Look through the records and copy each line with the string "search" in it.

[Entries taken from a collection]
● ● ● ● ● ● ●

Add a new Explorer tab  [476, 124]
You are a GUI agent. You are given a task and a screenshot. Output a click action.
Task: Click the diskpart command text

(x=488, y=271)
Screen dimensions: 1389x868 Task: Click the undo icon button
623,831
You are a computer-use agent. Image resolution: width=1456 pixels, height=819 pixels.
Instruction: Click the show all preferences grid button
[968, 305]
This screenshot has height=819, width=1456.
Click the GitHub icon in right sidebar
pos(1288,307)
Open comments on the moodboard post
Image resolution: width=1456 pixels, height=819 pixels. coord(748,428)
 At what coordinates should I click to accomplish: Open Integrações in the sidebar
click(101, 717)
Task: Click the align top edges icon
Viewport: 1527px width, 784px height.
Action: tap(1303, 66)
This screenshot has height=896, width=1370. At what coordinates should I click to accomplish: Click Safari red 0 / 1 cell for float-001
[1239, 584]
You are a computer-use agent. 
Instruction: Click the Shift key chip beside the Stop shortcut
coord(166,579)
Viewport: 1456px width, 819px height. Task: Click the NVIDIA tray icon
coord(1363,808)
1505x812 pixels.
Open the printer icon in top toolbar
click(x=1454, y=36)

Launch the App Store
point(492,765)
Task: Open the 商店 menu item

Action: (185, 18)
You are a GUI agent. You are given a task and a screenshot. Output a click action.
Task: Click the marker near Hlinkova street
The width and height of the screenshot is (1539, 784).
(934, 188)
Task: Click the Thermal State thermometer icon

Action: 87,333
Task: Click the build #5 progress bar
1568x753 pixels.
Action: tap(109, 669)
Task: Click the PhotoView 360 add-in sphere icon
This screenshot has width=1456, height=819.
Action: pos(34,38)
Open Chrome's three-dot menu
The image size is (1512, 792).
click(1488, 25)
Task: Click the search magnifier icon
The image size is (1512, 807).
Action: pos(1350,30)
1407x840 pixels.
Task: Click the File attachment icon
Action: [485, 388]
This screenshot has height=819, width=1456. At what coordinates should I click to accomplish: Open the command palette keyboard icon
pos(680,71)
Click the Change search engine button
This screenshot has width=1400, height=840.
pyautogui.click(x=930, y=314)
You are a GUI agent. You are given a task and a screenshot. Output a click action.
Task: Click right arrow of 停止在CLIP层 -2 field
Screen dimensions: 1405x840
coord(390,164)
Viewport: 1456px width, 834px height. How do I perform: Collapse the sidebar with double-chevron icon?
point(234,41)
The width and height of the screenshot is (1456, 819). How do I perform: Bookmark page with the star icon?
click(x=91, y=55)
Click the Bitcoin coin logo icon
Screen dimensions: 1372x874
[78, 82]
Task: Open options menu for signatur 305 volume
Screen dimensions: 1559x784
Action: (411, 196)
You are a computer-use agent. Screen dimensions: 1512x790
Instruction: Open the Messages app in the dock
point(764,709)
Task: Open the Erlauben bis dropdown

● ● ● ● ● ● ●

▸ Output of the task
Task: Click the search magnifier icon
Click the Change search engine button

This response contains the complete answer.